Há certo cinismo na elaboração dos argumentos contrários as cotas e as ações afirmativas, visto que a classe e setores sociais resistentes reconhecem o processo histórico que legou a população negra à pobreza e marginalidade, estão conscientes da desigualdade racial, auferiram na prática que as cotas não ferem a meritocracia, não tenciona e nem divide racialmente o povo, ao contrário, contribui para integrar mais da metade da população a plena cidadania, sabem que as vagas das universidades públicas são majoritariamente preenchidas pelas classes mais abastadas, em razão da excelência universitária oferecida. Manifestam na retórica preocupação com o alto índice de desigualdade socioeconômica no Brasil, sabem que não há ambiente para democracia, desenvolvimento e prosperidade onde impera o racismo.

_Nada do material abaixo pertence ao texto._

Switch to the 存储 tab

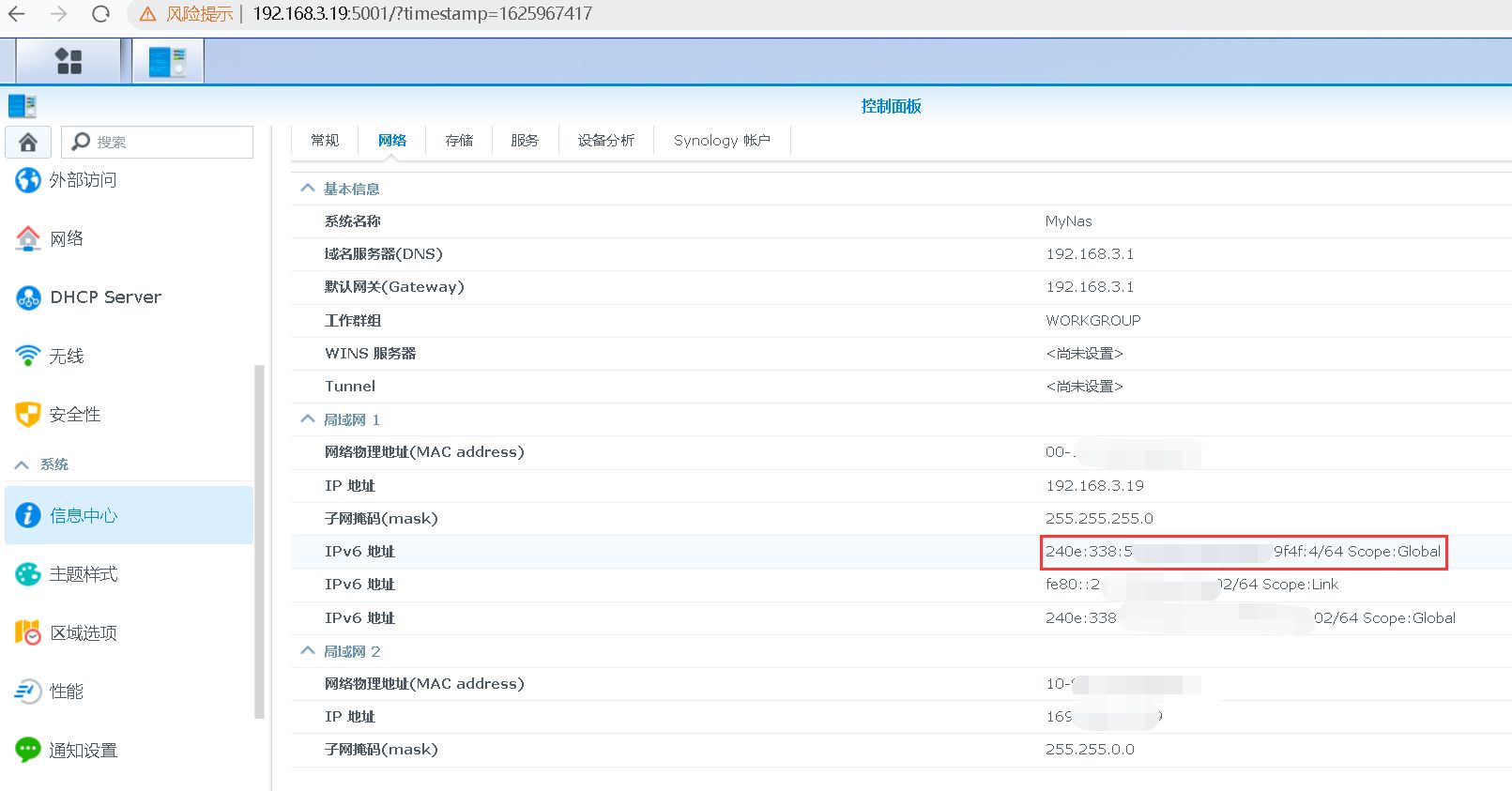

Fica evidente que a causa da resistência é que as cotas são um modelo de ação afirmativa que atende especialmente os sem oportunidade. Promover justiça social gera conflito, pois é impossível viabiliza-la sem colocar históricos privilégios em xeque, sem desarticular mamatas, para termos uma sociedade socialmente justa é necessário distribuir insumos materiais e políticos que busque equalizar as relações socioeconômicas na sociedade. Como resultado dessa equação, alguém deixa de ganhar exclusivamente. Há, também, a certeza que a presença de negros e pobres nas melhores universidades mudará o Brasil, incidirá em breve futuro na composição das classes dirigentes, é as universidades públicas o celeiro de formação da elite. Por isso verificamos a tenaz resistência da gananciosa elite brasileira, dos setores conservadores e de uma parcela reacionária da classe média, todos em conluio e bem representados pela grande mídia.

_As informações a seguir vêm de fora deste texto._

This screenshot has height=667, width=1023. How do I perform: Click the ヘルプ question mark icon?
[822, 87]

A resistência da igualdade racial tem fundamento classista e ideológico, será sempre uma batalha sem trégua, não é possível desenvolver socioeconomicamente mais metade da população brasileira sem desarticular privilégios, de modo que estamos diante de um campo constantemente conflitivo. A correta resposta a mais uma coto do cinismo da Folha nesses próximos dias é no voto, temos que vencer a batalha eleitoral derrotando politicamente seus aliados no segundo turno da eleição municipal, manter a mobilização nacional para eleger aqueles que têm compromisso com a plataforma do movimento negro e social. A luta social não prospera e se desenvolve adequadamente distante da luta política, pois em última instância os movimentos sociais buscam são direitos negados a muitos em beneficio de poucos.
Edson França é historiador e coordenador-geral da Unegro.